Human Rights Watch Film Festival: Program 2

Monstrous behavior, on a large or small scale, defies comprehension as surely as it requires examination. When it exists on the magnitude of Stalin's systematic and brutal intimidation campaign against the Ukrainians in the 1930s and '40s, it must be confronted in exactly the calm, analytical manner of David Pultz's staggering Eternal Memory: Voices from the Great Terror. No images or words can adequately convey the atrocity of 20 million people killed and of thousands rounded up, put in local prisons, sent to labor camps, tortured and starved. Though not revolutionaries, these Ukrainians were deemed unworthy of living in a socialist society, whether they were capitalists, bankers, priests or peasants -- especially peasants, because Stalin considered all private ownership threatening and farmers difficult to control.

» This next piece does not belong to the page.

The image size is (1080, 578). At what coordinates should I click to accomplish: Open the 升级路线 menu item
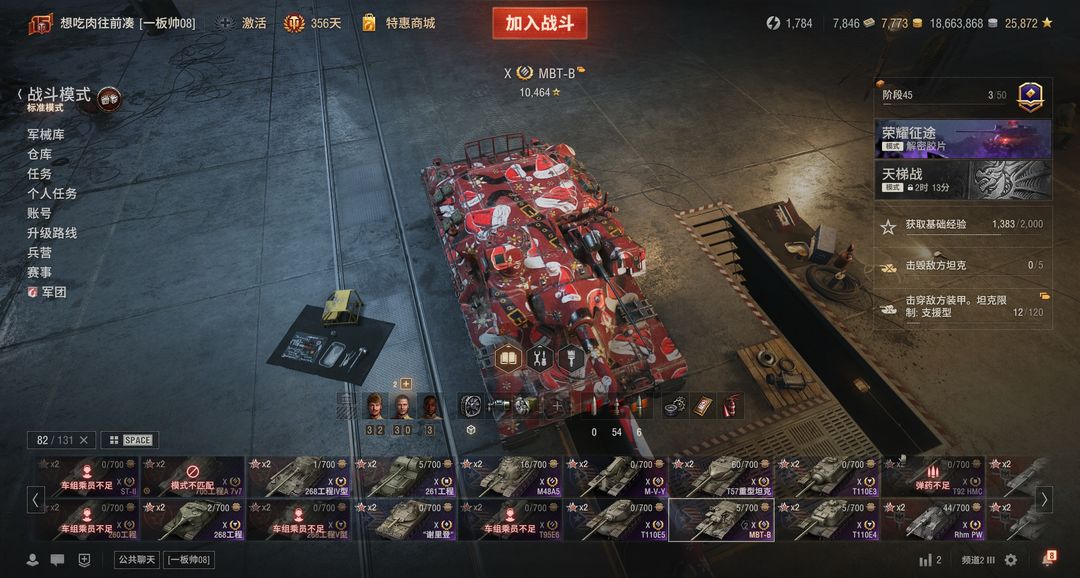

Meryl Streep's voice-over narration knits together remarkable archival footage, contemporary interviews and two noted historians' commentary. After briefly explaining the events of Oct. 25, 1917, when Lenin and the Bolsheviks took control of the Winter Palace, the focus shifts to exposing the tactics of the NKVD, Stalin's secret police. Firsthand accounts particularize the calculated brutality and bring the story to the present exhumation of mass graves. Prosecutors use feeble excuses for their failure to charge anyone responsible for the atrocities -- the statute of limitations has expired. Zbigniew Brzezinski calls this refusal to empower a commission "one of the great moral failures of the post-Communist phase." Acknowledging that many willing executioners perpetrated this pogrom, Eternal Memory presents instructive, illuminating insights into the Ukraine's history and many other horrifying, contemporary situations.

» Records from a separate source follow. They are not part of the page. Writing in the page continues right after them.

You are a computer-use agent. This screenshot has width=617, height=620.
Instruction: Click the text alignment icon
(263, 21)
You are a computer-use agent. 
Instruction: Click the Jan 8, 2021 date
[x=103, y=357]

The second half of this program on the former Soviet Union consists of two videos, just under an hour each. The better one is Boy Hero 001, which examines the myth of 12-year-old Pavlik Morozov, "hero pioneer of the Soviet Union" for betraying his father to the secret police in 1932. Children learned to adopt Lenin as their father, putting the state first. But a different picture emerges as this fascinating work examines all aspects of the myth -- its official, propagandistic function and the lies it masks.

In his remote Tartar village, Pavlik's father, an enemy of collectivization, steals grain from the state, forges identity certificates and sells documents permitting exiles to return home. After officials change laws so children can testify, the court sentences him to 10 years of hard labor. He is never seen again. Meantime, Pavlik is brutally murdered in a forest by "enemies of the people" (probably his own grandfather, cousin and younger brother). But an even more complex story unfolds: Pavlik is not a Pioneer (no cell exists in the village), his father abandons the family, a tax collector appears and court records suggest the conflict revolves entirely around land ownership. This intriguing work reveals ways the representation of Pavlik's story shifted with the political winds.

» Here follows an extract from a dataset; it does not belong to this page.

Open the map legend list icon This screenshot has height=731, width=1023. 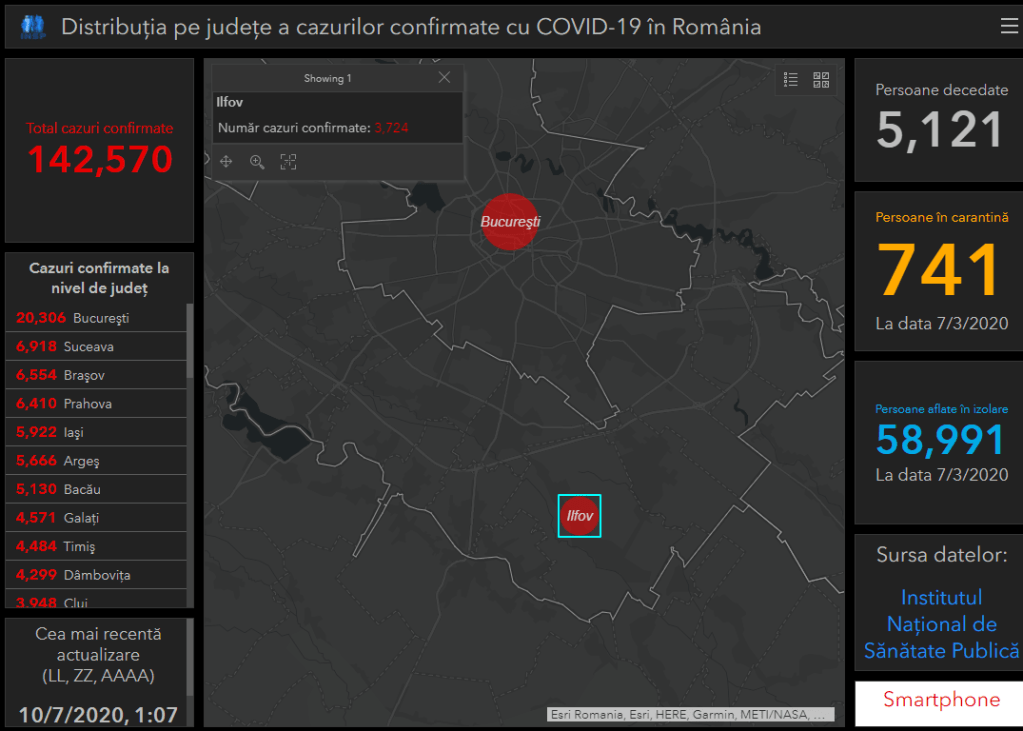[x=791, y=80]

Finally, An Ordinary President satirizes recent events in Belarus by visually and politically comparing President Alexander Lukashenko with Hitler and Stalin. Lukashenko vows to root out corruption and then maliciously and maniacally works the system. A clever juxtaposition of images says what Lukashenko won't.

Never merely academic exercises, these three works provide a chilling, important indictment of human abuse.

Eternal Memory (in Ukrainian and Russian with English subtitles) shows at 7 p.m. and Boy Hero 001 (in English and Russian with English subtitles) and An Ordinary President (in Russian with English subtitles) at 8:30 p.m. April 13 at Webster University.